%%

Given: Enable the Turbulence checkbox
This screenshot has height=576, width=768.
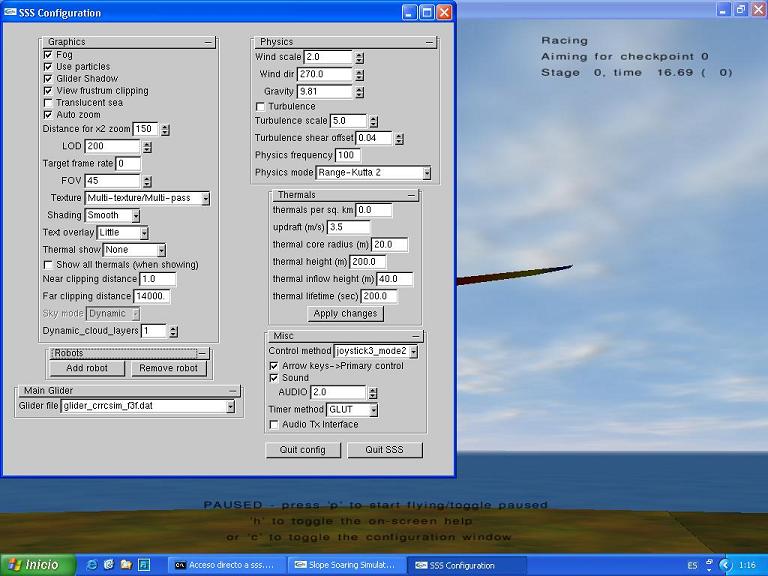Looking at the screenshot, I should pyautogui.click(x=261, y=107).
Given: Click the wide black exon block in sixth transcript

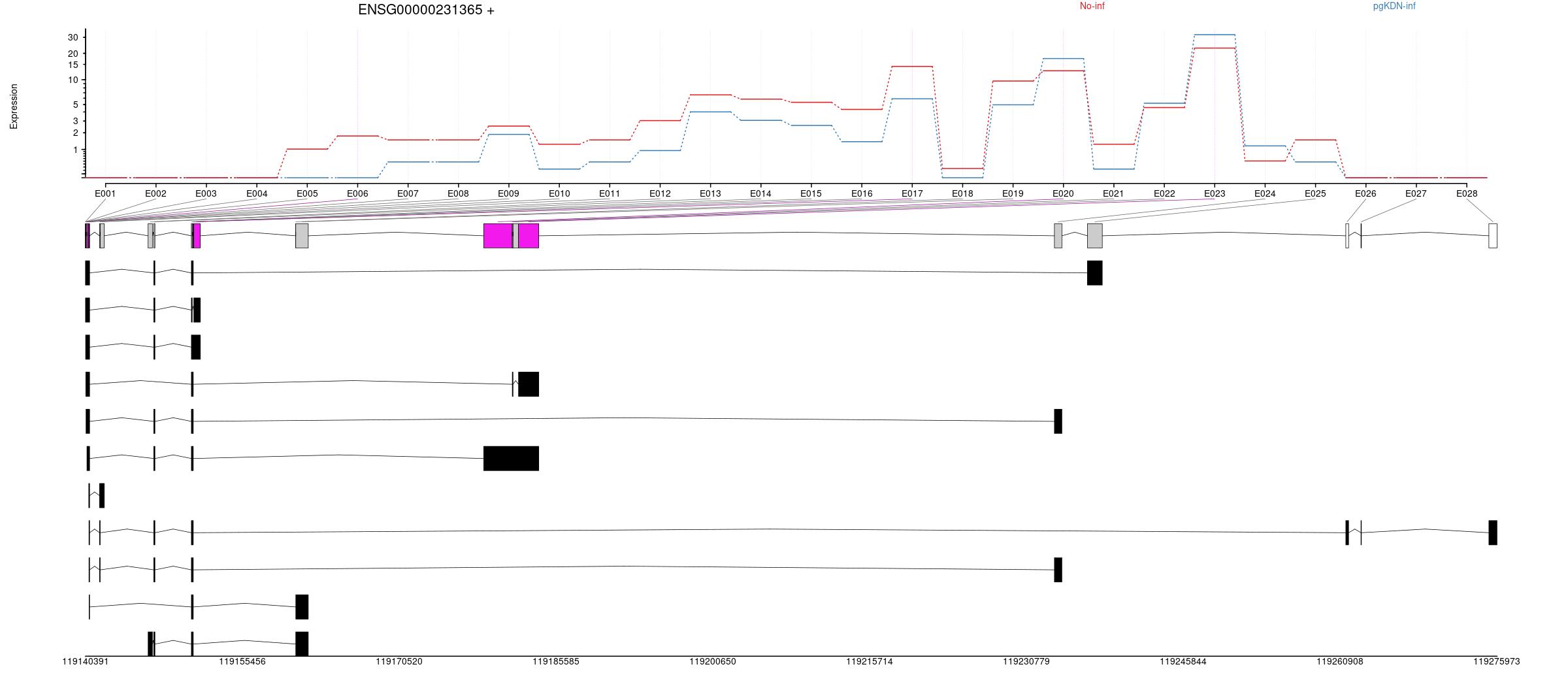Looking at the screenshot, I should tap(511, 459).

%%

The request: Print every line of the data above word for word, leaving out the pictures.

Solution for this problem:
Given: Enable the Turbulence checkbox
This screenshot has height=576, width=768.
Looking at the screenshot, I should pyautogui.click(x=261, y=107).
Given: Click the wide black exon block in sixth transcript

Looking at the screenshot, I should tap(511, 459).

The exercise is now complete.